- **Assignment A**: From the Marv McFadden profile, output the passage that begins at the words "- Died: December" and ends after the words "Eastern (Lansing, Michigan)".
- **Assignment B**: List every field shown under "Personal information" in the Marv McFadden profile, with its value.
- **Assignment C**: Please resume the Marv McFadden profile after its last sentence.

- **Source document**:
Marv McFadden

No. 64, 61
- Position: Guard

Personal information
- Born: January 18, 1930 Columbus City, Iowa, U.S.
- Died: December 22, 2007 (aged 77) Venice, Florida, U.S.
- Listed height: 6 ft 0 in (1.83 m)
- Listed weight: 223 lb (101 kg)

Career information
- High school: Eastern (Lansing, Michigan)
- College: Michigan State
- NFL draft: 1952: 12th round, 138th overall pick

Career history
- Pittsburgh Steelers (1953, 1956);

Career NFL statistics
- Games played: 24
- Games started: 22
- Fumble recoveries: 1
- Stats at Pro Football Reference

= Marv McFadden =

American football player (1930–2007)

Marvin Gene McFadden (January 18, 1930 – December 22, 2007) was an American professional football player. He played college football as a tackle for the Michigan State Spartans (1950–1951) and professional football as a guard for the Pittsburgh Steelers (1953, 1956).

- **Information given**:
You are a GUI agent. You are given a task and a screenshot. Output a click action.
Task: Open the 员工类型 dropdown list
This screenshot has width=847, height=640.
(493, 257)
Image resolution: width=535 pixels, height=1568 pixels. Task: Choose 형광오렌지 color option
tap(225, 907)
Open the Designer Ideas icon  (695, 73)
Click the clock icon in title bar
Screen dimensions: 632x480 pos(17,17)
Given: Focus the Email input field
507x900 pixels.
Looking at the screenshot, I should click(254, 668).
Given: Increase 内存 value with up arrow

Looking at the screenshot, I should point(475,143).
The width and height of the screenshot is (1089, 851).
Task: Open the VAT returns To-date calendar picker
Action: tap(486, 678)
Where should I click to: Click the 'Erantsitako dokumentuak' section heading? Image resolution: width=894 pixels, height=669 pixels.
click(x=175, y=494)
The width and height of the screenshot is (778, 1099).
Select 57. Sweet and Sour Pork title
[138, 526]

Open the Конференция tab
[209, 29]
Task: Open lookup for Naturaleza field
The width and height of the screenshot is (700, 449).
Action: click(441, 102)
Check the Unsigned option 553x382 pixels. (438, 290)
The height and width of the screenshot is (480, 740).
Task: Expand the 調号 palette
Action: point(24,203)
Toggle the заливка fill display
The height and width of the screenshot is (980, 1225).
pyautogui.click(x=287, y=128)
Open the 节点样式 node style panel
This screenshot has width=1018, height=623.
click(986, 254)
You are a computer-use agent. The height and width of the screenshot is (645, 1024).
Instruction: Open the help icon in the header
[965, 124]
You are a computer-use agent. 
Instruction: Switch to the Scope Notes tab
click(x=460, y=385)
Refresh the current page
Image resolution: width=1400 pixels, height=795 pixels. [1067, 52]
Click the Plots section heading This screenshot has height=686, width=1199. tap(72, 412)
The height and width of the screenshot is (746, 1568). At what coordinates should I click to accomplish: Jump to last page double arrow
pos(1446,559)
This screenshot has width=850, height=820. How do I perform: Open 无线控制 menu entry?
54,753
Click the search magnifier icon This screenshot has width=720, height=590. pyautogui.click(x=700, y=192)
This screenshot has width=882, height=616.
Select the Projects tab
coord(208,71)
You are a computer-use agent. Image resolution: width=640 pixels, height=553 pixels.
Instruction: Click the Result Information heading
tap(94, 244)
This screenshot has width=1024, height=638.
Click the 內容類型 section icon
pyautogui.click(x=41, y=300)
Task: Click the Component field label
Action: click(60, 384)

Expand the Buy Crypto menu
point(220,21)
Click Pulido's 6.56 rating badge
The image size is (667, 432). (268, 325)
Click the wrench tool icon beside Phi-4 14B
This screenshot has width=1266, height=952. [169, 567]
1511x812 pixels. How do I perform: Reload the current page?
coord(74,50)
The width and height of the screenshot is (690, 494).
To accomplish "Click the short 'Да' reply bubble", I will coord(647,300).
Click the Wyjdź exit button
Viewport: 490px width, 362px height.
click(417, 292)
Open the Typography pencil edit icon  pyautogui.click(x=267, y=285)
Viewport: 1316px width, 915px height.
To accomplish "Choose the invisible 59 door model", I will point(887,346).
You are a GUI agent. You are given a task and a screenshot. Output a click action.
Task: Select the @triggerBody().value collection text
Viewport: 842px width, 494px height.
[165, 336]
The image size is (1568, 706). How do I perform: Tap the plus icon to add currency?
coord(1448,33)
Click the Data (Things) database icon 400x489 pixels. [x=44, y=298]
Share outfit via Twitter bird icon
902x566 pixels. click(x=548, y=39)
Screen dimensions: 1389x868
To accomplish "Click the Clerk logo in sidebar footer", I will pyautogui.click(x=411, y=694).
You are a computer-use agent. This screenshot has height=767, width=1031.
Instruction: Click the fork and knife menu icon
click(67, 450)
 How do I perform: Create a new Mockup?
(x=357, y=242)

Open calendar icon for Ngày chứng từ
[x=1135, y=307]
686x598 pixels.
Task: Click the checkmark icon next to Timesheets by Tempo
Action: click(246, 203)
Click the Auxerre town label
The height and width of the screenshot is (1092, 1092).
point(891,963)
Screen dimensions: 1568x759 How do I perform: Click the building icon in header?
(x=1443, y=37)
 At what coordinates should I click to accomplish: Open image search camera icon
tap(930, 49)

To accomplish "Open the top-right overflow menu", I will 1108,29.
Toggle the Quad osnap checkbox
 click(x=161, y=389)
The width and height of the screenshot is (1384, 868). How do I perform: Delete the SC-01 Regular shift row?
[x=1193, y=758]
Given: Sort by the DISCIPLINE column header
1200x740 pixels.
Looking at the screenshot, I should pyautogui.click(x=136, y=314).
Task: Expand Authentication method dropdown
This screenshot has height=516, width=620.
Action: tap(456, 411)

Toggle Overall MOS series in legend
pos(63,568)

- **Task answer A**:
- Died: December 22, 2007 (aged 77) Venice, Florida, U.S.
- Listed height: 6 ft 0 in (1.83 m)
- Listed weight: 223 lb (101 kg)

Career information
- High school: Eastern (Lansing, Michigan)

- **Task answer B**:
- Born: January 18, 1930 Columbus City, Iowa, U.S.
- Died: December 22, 2007 (aged 77) Venice, Florida, U.S.
- Listed height: 6 ft 0 in (1.83 m)
- Listed weight: 223 lb (101 kg)

- **Task answer C**:
==Early life==
McFadden was born in Columbus City, Iowa, in 1930. He attended Eastern High School in Lansing, Michigan. He played guard for the football team in high school and won all-conference honors.

==Michigan State==

He played college football at the tackle position for the Michigan State Spartans in 1950 and 1951. His blocking was a key to the rush offense of the undefeated 1951 Michigan State team that was recognized as national champion. He majored in physical education and was a member of the ROTC program at Michigan State.

==Pittsburgh Steelers==
He also played professional football in the National Football League for the Pittsburgh Steelers in 1953 and 1956. His professional football career was interrupted by two years of military service as a lieutenant with the U.S. Army in Germany. He was a player-coach for the 36th Field Artillery football team while in Germany. After completing his military service, McFadden won a spot as a starter at guard with the Steelers. He appeared in a total of 24 NFL games, 22 of them as a starter.

==Later life==
McFadden was hired in January 1957 to work in the Michigan State Spartans business office. He was initially assigned as assistant to the ticket sales manager. He died in 2007 at Venice, Florida.